Estratto della pagina
Sappiamo soltanto che essi hanno obbedito alla parola del maestro, indipendentemente da un eventuale segno di guarigione.  E obbedendo hanno implicitamente creduto alla potenza di vita che sarebbe scaturita da quella parola.  La guarigione fisica avverrà dopo, mentre essi erano in viaggio, in un momento e in un tempo imprecisato, generico e senza che essi possano immediatamente rendersene conto. È stata la loro fede, la loro obbedienza alla Parola di Gesù a rendere possibile la successiva guarigione.

Questo è “il funzionamento” della fede: è un dare credito alla Parola di Dio, obbedendo ad essa, anche senza segni espliciti che ne attestino la verità. I segni vengono dopo e ci confermano che la nostra obbedienza era giusta. Si la fede è un abbandono alla Parola di Dio, una parola che Dio ha pronunciato nella nostra vita e che la attraversa interamente con una forza che vince il male  e la morte. Ma se i lebbrosi avevano davanti Gesù e potevano ben identificare la parola cui obbedire, qual è la parola di Dio e come ascoltarla? La Parola di Dio è la nostra vita, letta alla luce della fede. La Parola è il Vangelo, la Scrittura, non inteso come libro o insieme di libri, ma molto più come una storia, un racconto. Precisamente quella storia e quel racconto che Dio sta facendo in me guarendo il  mio male e dandomi la vita.

Dovremmo immaginare che la domenica a messa, quando ascoltiamo le letture, la liturgia della Parola, tutta la nostra vita è li contenuta. Veniamo immersi in un mistero che è quello delle meraviglie della salvezza che Dio compie in noi ed esse si realizzano realmente, nella misura in cui entriamo dentro questo mistero, e abbiamo occhi per leggerle alla luce della Parola. Come i lebbrosi, anche noi vediamo la nostra guarigione solo dopo… solo dopo esserci fidati e abbandonati a questa parola che ogni domenica entra nella nostra vita.

Dati forniti
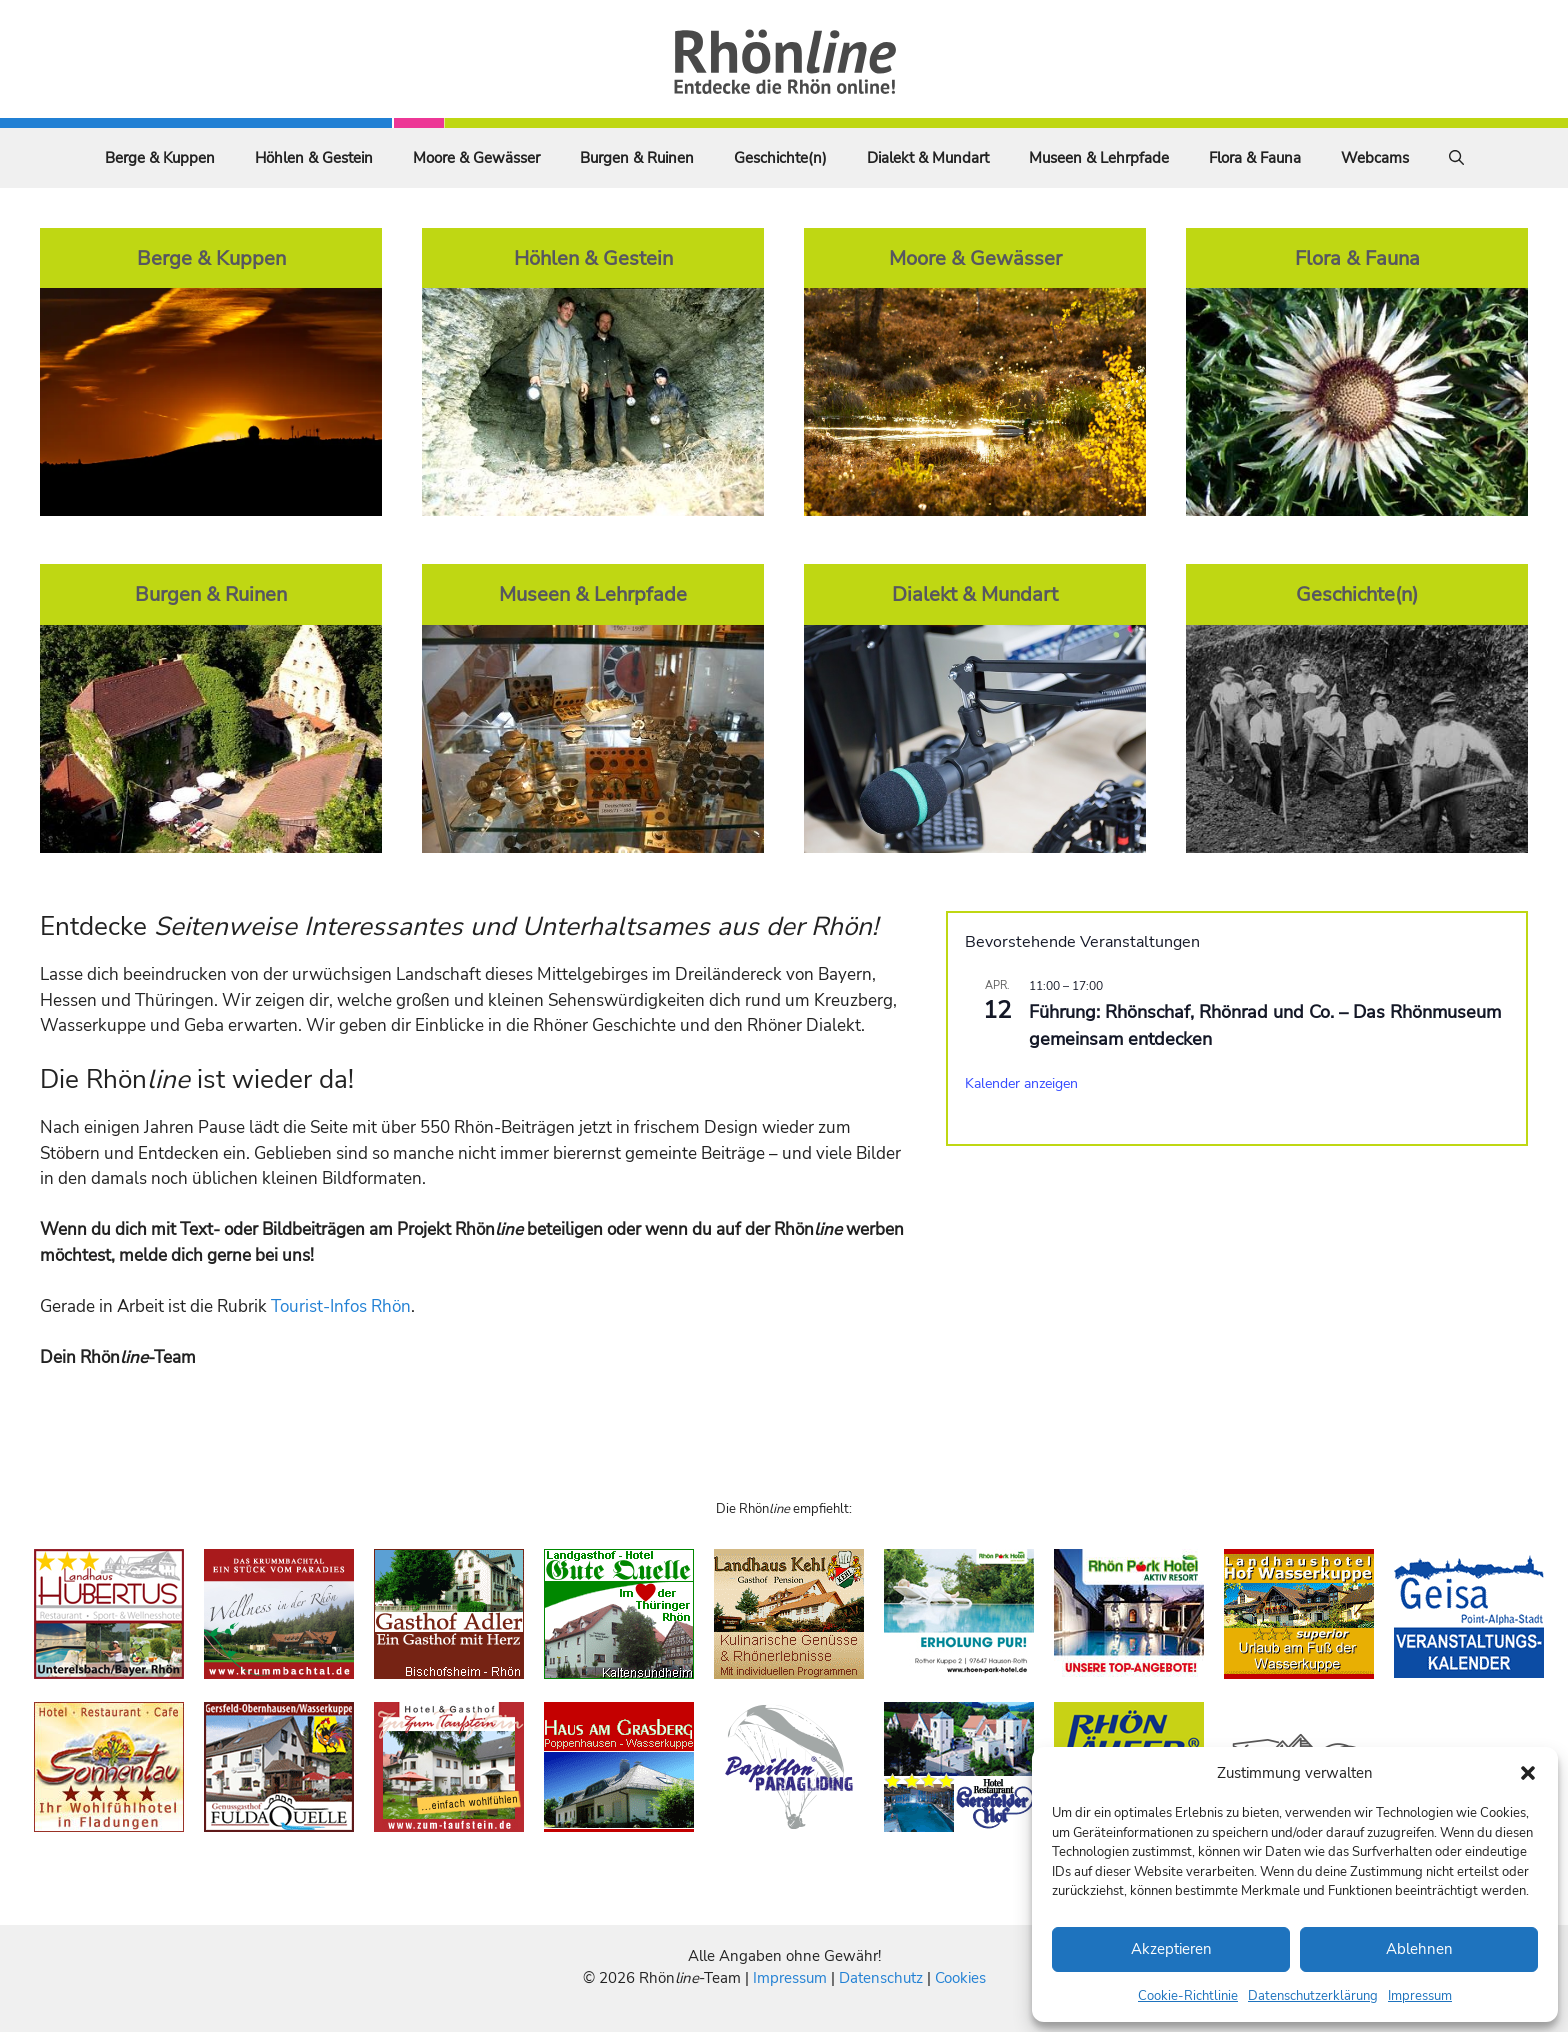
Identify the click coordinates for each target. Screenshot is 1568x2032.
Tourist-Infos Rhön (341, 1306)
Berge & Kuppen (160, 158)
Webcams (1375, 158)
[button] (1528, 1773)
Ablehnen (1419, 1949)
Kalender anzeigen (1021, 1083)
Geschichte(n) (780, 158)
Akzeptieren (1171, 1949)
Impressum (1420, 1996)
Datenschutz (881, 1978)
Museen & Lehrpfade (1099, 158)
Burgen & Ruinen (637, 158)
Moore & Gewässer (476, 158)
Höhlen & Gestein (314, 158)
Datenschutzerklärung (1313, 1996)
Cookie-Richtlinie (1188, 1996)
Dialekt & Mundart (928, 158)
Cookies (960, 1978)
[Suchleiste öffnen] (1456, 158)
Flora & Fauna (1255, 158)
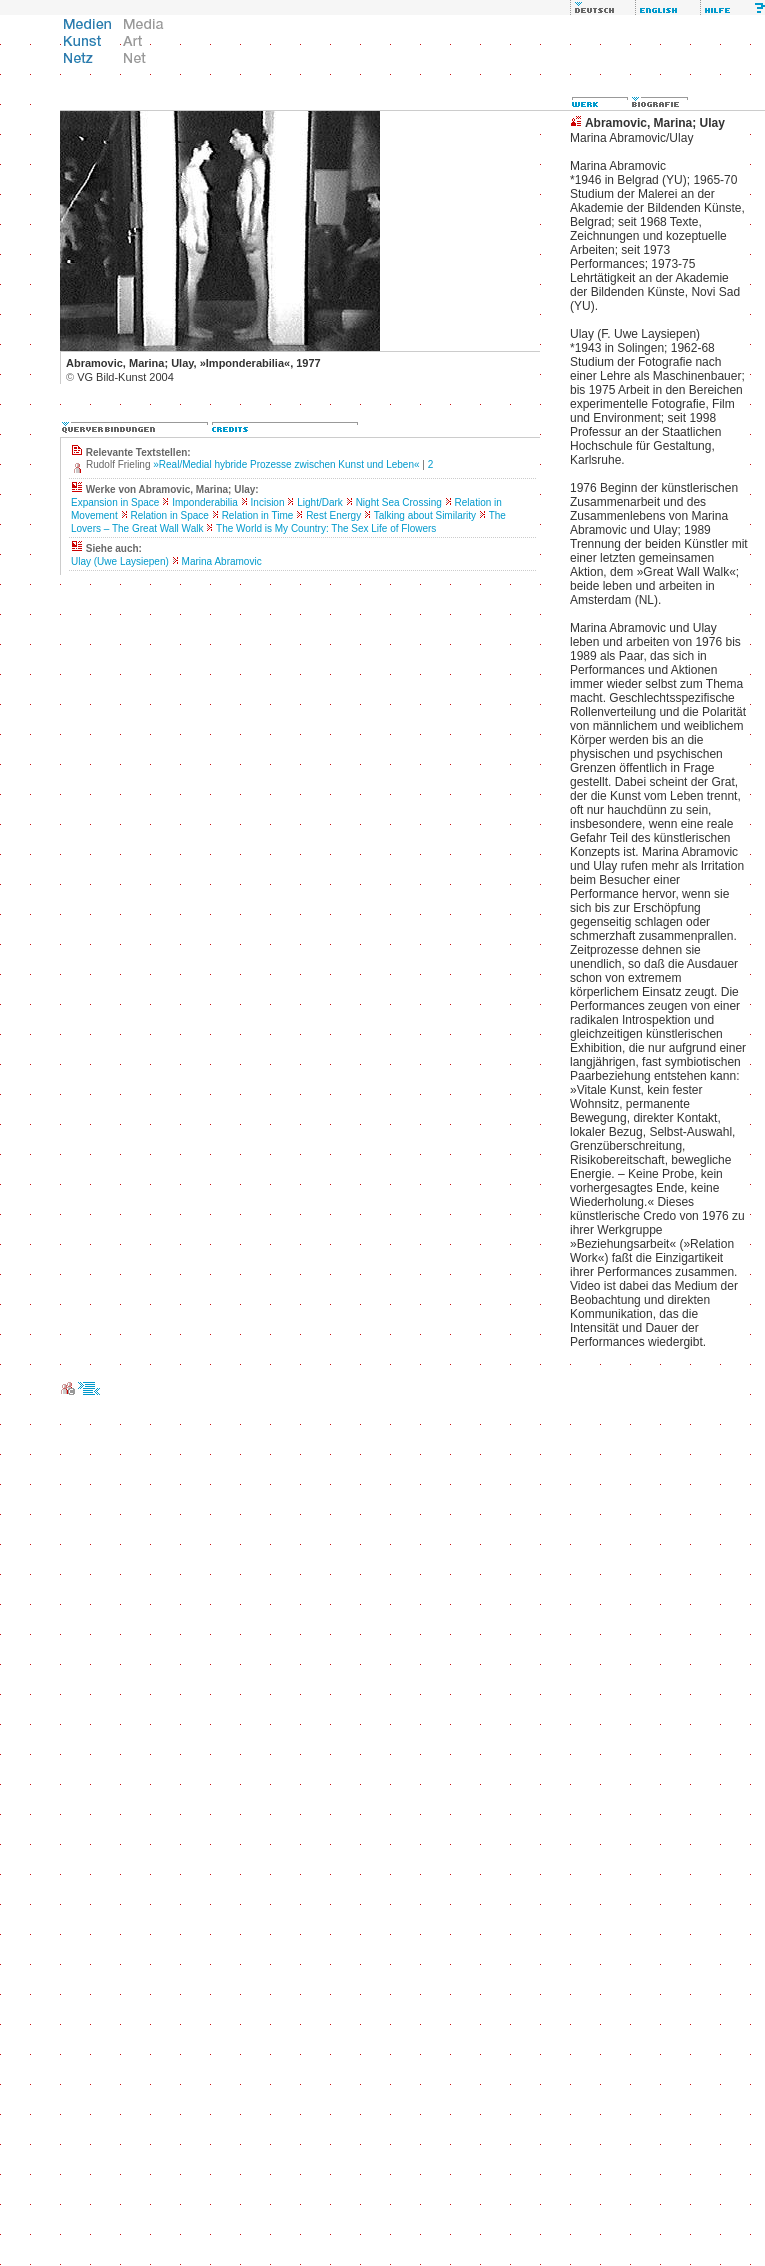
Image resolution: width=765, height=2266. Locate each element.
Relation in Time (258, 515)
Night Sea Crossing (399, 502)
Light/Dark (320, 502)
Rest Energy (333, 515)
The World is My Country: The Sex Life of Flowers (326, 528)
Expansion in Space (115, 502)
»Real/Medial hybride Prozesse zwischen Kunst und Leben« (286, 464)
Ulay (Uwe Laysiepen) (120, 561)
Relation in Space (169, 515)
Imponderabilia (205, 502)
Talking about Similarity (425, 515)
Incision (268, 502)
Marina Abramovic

Attività da svolgere
(1) Riassumi in due frasi il brano sulla fede.
(2) Aggiorna il passo del brano sulla fede che comincia con "Dovremmo immaginare che" e prosegue fino a "nella nostra vita.", mettendo "opere" al posto di "meraviglie".

Le risposte
(1) I lebbrosi obbediscono alla parola di Gesù senza alcun segno di guarigione, e la guarigione arriva dopo, durante il viaggio, resa possibile dalla loro fede e obbedienza. Allo stesso modo la fede è un abbandono alla Parola di Dio, intesa come la storia che Dio compie nella nostra vita, e i segni che confermano questa fiducia vengono solo dopo.

(2)
Dovremmo immaginare che la domenica a messa, quando ascoltiamo le letture, la liturgia della Parola, tutta la nostra vita è li contenuta. Veniamo immersi in un mistero che è quello delle opere della salvezza che Dio compie in noi ed esse si realizzano realmente, nella misura in cui entriamo dentro questo mistero, e abbiamo occhi per leggerle alla luce della Parola. Come i lebbrosi, anche noi vediamo la nostra guarigione solo dopo… solo dopo esserci fidati e abbandonati a questa parola che ogni domenica entra nella nostra vita.